We no longer have it easy. We make our own lives from here on out. We choose what we want and we are obligated to ourselves to make it happen. Today is the first day of the rest of my life...


Saturday 22 December 2012

Untitled

Its a cold cold night tonight,
And among the stars are fireflies,
In the darkness that's out of control,
I feel my emotions rise.

Its a tricky path, this life,
Full of forks and unknown divides,
And as we all stumble along to be,
The best version of us hides.

In the cruelty the floats upon the surface,
I wonder if drowning might show,
The goodness that lies beneath,
And can we catch it before it flows.

We live without respect now,
Money makes the world turn,
Each does as they fancy,
When did our moral compass burn?

What happened to the simpler times,
Where everyone was happy and fine,
No one walked around in fear,
Mistaking everything as a bad sign.

We run and strive for acceptance,
We want to be the best and outshine the others,
And we're willing to do it at any cost,
Even crushing and breaking our brothers.

Its a cold cold night tonight,
I pray for warmer sunny times,
Where life is simple and uncomplicated,
Where everyone is truly fine...

Monday 16 April 2012

Broken Compass

"There comes a time when every life goes off course. In this desperate moment you must choose your direction. Will you fight to stay on the path while others tell you who you are? Or will you label yourself? Will you be honoured by your choice? Or will you embrace your new path? Each morning you choose to move forward or to simply give up..."

Today I feel directionless. I feel like I don't have the strength to choose my path. I feel regret and my choices and I feel lost in a pool of thought.

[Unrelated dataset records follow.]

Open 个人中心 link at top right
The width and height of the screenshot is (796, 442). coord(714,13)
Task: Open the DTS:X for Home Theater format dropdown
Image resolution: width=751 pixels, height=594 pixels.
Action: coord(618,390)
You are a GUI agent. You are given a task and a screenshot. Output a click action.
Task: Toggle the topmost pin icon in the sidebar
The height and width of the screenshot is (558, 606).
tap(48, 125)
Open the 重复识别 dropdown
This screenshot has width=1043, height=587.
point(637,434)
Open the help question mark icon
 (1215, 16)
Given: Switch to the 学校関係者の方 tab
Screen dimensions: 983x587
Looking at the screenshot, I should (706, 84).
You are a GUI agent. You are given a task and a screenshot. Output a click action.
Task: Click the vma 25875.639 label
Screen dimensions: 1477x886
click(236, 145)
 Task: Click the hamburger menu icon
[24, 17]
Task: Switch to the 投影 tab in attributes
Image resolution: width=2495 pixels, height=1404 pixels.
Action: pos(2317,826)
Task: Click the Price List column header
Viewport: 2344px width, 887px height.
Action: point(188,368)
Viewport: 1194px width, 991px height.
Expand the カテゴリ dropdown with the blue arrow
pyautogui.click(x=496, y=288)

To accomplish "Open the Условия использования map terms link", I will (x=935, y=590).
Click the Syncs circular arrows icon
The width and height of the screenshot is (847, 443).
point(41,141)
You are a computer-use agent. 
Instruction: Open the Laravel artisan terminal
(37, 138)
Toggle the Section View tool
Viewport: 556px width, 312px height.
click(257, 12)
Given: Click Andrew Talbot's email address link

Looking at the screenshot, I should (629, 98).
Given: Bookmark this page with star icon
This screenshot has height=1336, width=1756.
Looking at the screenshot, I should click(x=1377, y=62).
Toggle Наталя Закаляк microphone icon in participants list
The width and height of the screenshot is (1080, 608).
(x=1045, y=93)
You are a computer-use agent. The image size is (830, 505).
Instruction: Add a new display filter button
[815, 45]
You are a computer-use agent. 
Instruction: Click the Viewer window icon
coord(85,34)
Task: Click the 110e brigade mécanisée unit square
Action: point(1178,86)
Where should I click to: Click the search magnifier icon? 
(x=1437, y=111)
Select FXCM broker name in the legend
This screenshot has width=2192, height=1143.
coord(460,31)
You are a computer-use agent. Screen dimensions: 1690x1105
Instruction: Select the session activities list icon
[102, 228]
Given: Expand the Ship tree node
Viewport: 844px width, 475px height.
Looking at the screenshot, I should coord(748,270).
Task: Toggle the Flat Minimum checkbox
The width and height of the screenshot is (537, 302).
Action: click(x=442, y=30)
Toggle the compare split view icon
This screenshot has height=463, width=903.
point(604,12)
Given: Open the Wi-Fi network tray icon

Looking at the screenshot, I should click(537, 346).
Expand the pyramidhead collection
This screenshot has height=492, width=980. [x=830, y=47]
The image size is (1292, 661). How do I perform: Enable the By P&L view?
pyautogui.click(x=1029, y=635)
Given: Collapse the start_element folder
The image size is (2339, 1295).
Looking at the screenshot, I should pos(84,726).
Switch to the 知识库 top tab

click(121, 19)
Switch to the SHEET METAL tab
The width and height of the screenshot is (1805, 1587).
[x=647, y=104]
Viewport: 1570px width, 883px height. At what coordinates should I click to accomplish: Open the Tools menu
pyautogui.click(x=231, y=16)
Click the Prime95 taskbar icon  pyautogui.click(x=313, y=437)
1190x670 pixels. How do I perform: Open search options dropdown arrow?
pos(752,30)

Even though I don't have the strength to fight, I feel the will to try. My heart is bogged down by the emotions of embarrassment and resentment. These feelings I feel towards myself. I feel like a destroyer who burnt down bridges, who feels helpless and lost in abandoned land. There is no path that can get me out of here except the one I draw for myself.

I don't feel honoured at my choices, not all my choices. Somewhere I feel like I could have been better, stronger and maybe the outcome may have been more hopeful. Sometimes I feel I should have refrained, kept words in my heart to spare someone else's heart. Sometimes I wonder if I strived for too little, that I was worth more and that I may have settled. But then I feel that maybe I'm too little for what I have and that what I have is so much bigger than what I deserve.

My spirit is crushed, I can feel my footsteps faltering on this road. I can feel the thirst in my throat reaching an aching point. A part of me is determined to walk a path that will in turn please people and along which I may find some peace of mind and a sprinkle of happiness. Another part of me wants to fall to the ground and give up all my paths. And yet another part of me, the small voice inside my head, tells me that life is too short for the regrets I feel.

As this ongoing battle inside me drains my energy, I feel incapable of moving on from this state of mind. My darkness is not only inside me, but I feel it around me now. I feel the last two years have changed me so much. I feel tired and old. I feel lost and broken. And even despite the support I've had, I feel more alone than ever.

I feel directionless and lost. Broken in abandoned land. Down on my knees and thinking that this may not be worth it anymore- not the regret, not the sorrow, not the darkness nor the joy. I feel the penetrating gaze of society as it judges my every choice, my every motion and for the first time in a long time, I don't have it in me to fight to be who I want to.

Standing here I look around hoping to find a face to read, a hand to hold, a soul to bond. Even though the world runs by be in its hurry and rush to achieve, I stand here still with nowhere to run to, to goal to achieve. As it all turns into a blur, the only thing I see clearly is the broken compass of my life.